Amid rising geopolitical tensions, the International Trade Committee of European Parliament adopted a proposal to amend the EU FDI Regulation (the EP Proposal) on 8 April, aiming to bolster Europe’s economic security. If eventually adopted, this proposal would result in far-reaching changes to the EU FDI Regulation and to FDI screening regimes throughout Europe.
The current FDI Regulation sets minimum standards for Member States if they adopt an FDI screening mechanism and provides for a cooperation mechanism between Member States and the Commission. The Netherlands, like most Member States, has adopted a screening mechanism, the Foreign Direct Investment Act (Wet veiligheidstoets investeringen, fusies en overnames, Vifo Act).
The EP Proposal is itself an amended version of last year’s proposal by the European Commission to amend the current FDI Regulation (the Commission Proposal). Under the ordinary legislative procedure—through which EU legislation is introduced or amended—only the Commission may initiate proposals. These are then reviewed in parallel by the European Parliament and the Council, who may approve, reject, or amend them during the first reading. Once adopted in the plenary session, the EP Proposal will likely serve as the European Parliament’s negotiating position at this stage. The Council has not yet published its position, so it is far from certain that the EP Proposal in its current form will become law.
While the Commission Proposal expanded the requirements in the FDI Regulation, its implementation would require few procedural changes to the Vifo Act. The EP Proposal, however, includes additional changes to the FDI Regulation that would have a substantial impact on the Vifo Act. Additionally, it empowers the Commission to in certain cases directly screen foreign investments directly, significantly expanding the EU’s powers in the field of FDI in the process.
This blogpost will discuss the relevant changes introduced by the EP Proposal, as well as its impact on the Vifo Act.
Background – the FDI Regulation and Commission Proposal
- FDI Regulation as it currently stands
Despite its name, the FDI Regulation is more akin to a directive. It allows Member States to adopt national FDI screening mechanisms provided they meet certain minimum standards (e.g. non-discrimination, right of appeal). It also establishes a cooperation mechanism requiring Member States to notify the Commission when screening foreign investments involving non-EU investors. The Commission and other Member States may then issue non-binding comments if they believe the investment will affect security or public order.
The Regulation entered into force in October 2020, when only 14 Member States had screening mechanisms. By 2024, this number had increased to 22, with the Commission reviewing 1,200 cases in the first three years (See Commission FDI Factsheet).
In light of this, the Commission published the Commission Proposal in January 2024 as part of a broader Economic Security Package. The proposal aims to further harmonize national FDI screening regimes and make the cooperation mechanism for joint review more efficient. To that end, it introduces several key changes to the FDI Regulation, which are discussed below.

→ INFORMATION SHOWN:
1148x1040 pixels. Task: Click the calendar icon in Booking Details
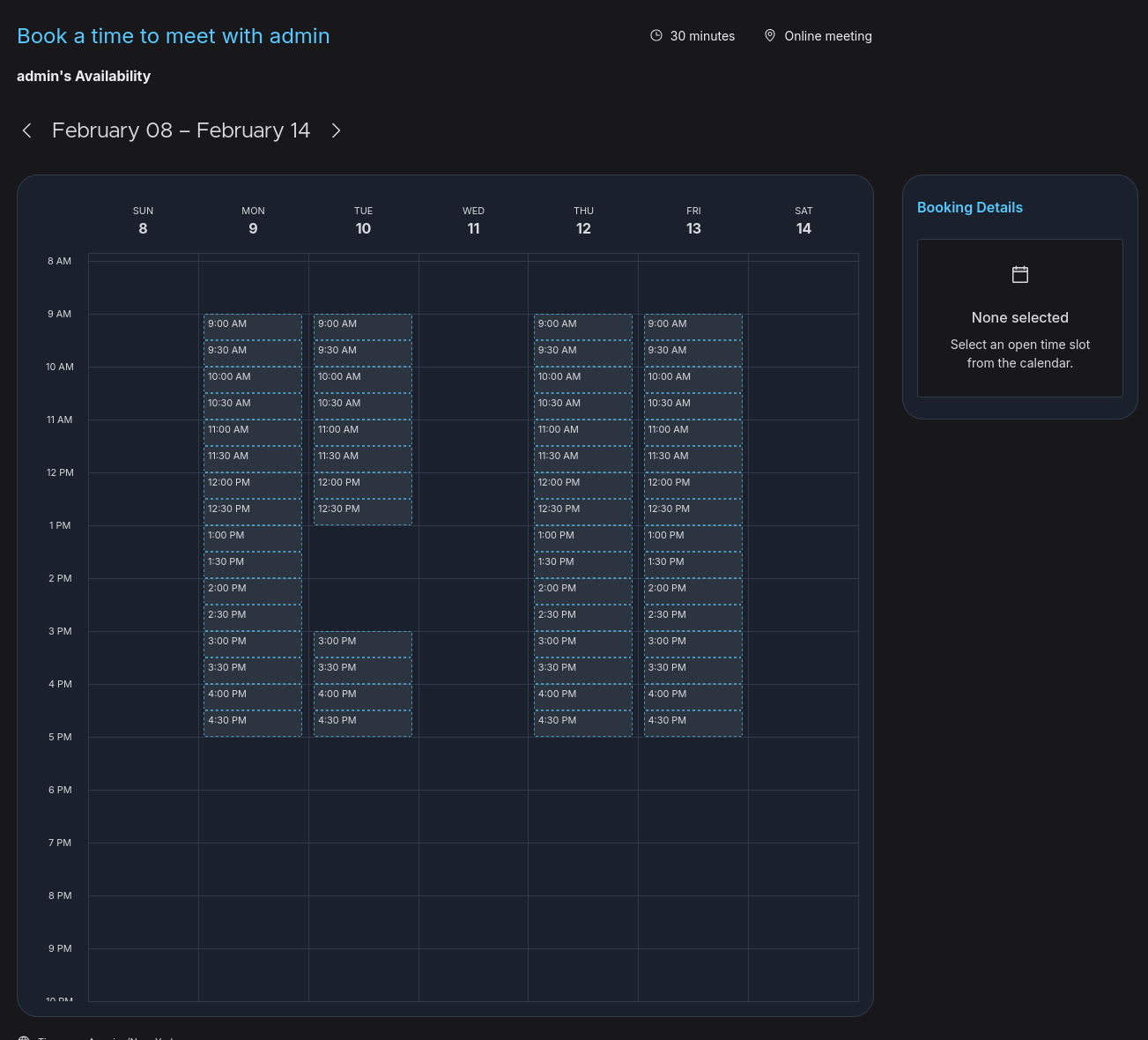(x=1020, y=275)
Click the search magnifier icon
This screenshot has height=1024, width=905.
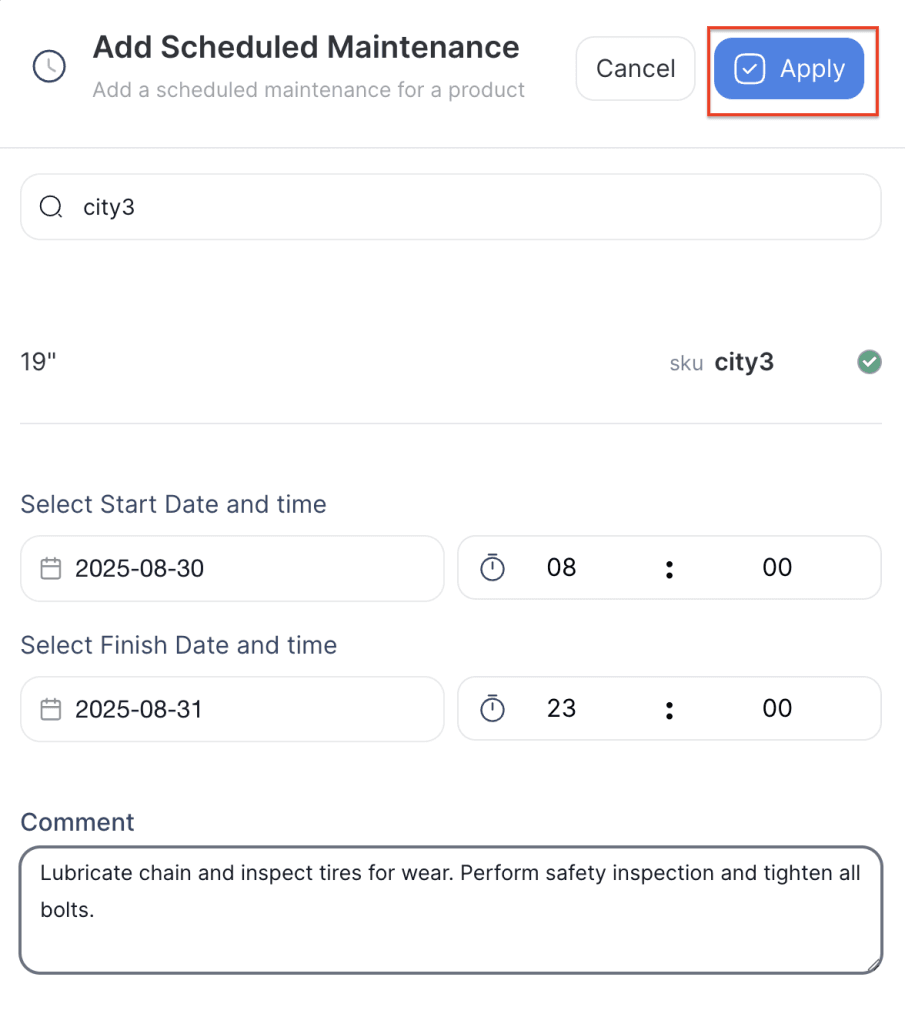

→ OBJECTIVE: List every short label that the piece on amending the EU FDI Regulation defines in parentheses for later use. None of the lines above matter for what follows.

→ RESPONSE TO THE TASK:
- EP Proposal
- Vifo Act
- Commission Proposal